* Required work: Every line of the data is to be output verbatim.

* Information supplied:
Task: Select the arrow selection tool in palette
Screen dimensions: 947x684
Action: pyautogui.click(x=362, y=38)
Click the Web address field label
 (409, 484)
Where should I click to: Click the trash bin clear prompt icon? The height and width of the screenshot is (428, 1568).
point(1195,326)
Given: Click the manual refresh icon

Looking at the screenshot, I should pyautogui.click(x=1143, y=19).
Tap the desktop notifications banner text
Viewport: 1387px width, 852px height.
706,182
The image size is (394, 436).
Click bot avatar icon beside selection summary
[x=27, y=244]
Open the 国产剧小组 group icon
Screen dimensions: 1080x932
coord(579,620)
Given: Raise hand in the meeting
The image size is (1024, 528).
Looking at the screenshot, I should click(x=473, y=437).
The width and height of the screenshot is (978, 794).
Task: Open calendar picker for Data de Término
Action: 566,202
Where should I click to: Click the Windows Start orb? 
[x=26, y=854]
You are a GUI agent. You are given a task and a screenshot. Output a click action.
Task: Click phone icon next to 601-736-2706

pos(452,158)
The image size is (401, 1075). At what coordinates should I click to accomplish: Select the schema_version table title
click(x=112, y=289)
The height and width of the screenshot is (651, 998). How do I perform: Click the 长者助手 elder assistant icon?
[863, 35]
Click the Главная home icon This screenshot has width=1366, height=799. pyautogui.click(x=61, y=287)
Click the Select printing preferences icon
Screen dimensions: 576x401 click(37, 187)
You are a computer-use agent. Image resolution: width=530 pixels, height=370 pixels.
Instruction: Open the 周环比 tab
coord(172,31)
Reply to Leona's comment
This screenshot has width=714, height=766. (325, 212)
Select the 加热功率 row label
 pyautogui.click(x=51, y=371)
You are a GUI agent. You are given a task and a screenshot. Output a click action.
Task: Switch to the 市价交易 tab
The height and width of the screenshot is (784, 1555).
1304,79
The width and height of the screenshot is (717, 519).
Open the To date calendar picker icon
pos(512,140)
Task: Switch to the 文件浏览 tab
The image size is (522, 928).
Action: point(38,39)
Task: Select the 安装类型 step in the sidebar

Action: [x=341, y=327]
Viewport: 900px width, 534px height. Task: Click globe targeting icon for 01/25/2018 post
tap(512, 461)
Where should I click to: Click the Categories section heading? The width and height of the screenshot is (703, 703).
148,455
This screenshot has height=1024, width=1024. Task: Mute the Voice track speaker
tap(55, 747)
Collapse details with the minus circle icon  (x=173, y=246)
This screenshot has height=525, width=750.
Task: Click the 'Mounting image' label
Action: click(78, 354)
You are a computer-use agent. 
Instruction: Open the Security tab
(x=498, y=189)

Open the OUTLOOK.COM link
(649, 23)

* Task answer:
Task: Select the arrow selection tool in palette
Screen dimensions: 947x684
Action: pyautogui.click(x=362, y=38)
Click the Web address field label
 (409, 484)
Where should I click to: Click the trash bin clear prompt icon? The height and width of the screenshot is (428, 1568).
point(1195,326)
Given: Click the manual refresh icon

Looking at the screenshot, I should pyautogui.click(x=1143, y=19).
Tap the desktop notifications banner text
Viewport: 1387px width, 852px height.
706,182
The image size is (394, 436).
Click bot avatar icon beside selection summary
[x=27, y=244]
Open the 国产剧小组 group icon
Screen dimensions: 1080x932
coord(579,620)
Given: Raise hand in the meeting
The image size is (1024, 528).
Looking at the screenshot, I should click(x=473, y=437).
The width and height of the screenshot is (978, 794).
Task: Open calendar picker for Data de Término
Action: 566,202
Where should I click to: Click the Windows Start orb? 
[x=26, y=854]
You are a GUI agent. You are given a task and a screenshot. Output a click action.
Task: Click phone icon next to 601-736-2706

pos(452,158)
The image size is (401, 1075). At what coordinates should I click to accomplish: Select the schema_version table title
click(x=112, y=289)
The height and width of the screenshot is (651, 998). How do I perform: Click the 长者助手 elder assistant icon?
[863, 35]
Click the Главная home icon This screenshot has width=1366, height=799. pyautogui.click(x=61, y=287)
Click the Select printing preferences icon
Screen dimensions: 576x401 click(37, 187)
You are a computer-use agent. Image resolution: width=530 pixels, height=370 pixels.
Instruction: Open the 周环比 tab
coord(172,31)
Reply to Leona's comment
This screenshot has width=714, height=766. (325, 212)
Select the 加热功率 row label
 pyautogui.click(x=51, y=371)
You are a GUI agent. You are given a task and a screenshot. Output a click action.
Task: Switch to the 市价交易 tab
The height and width of the screenshot is (784, 1555).
1304,79
The width and height of the screenshot is (717, 519).
Open the To date calendar picker icon
pos(512,140)
Task: Switch to the 文件浏览 tab
The image size is (522, 928).
Action: point(38,39)
Task: Select the 安装类型 step in the sidebar

Action: [x=341, y=327]
Viewport: 900px width, 534px height. Task: Click globe targeting icon for 01/25/2018 post
tap(512, 461)
Where should I click to: Click the Categories section heading? The width and height of the screenshot is (703, 703).
148,455
This screenshot has height=1024, width=1024. Task: Mute the Voice track speaker
tap(55, 747)
Collapse details with the minus circle icon  (x=173, y=246)
This screenshot has height=525, width=750.
Task: Click the 'Mounting image' label
Action: click(78, 354)
You are a computer-use agent. 
Instruction: Open the Security tab
(x=498, y=189)

Open the OUTLOOK.COM link
(649, 23)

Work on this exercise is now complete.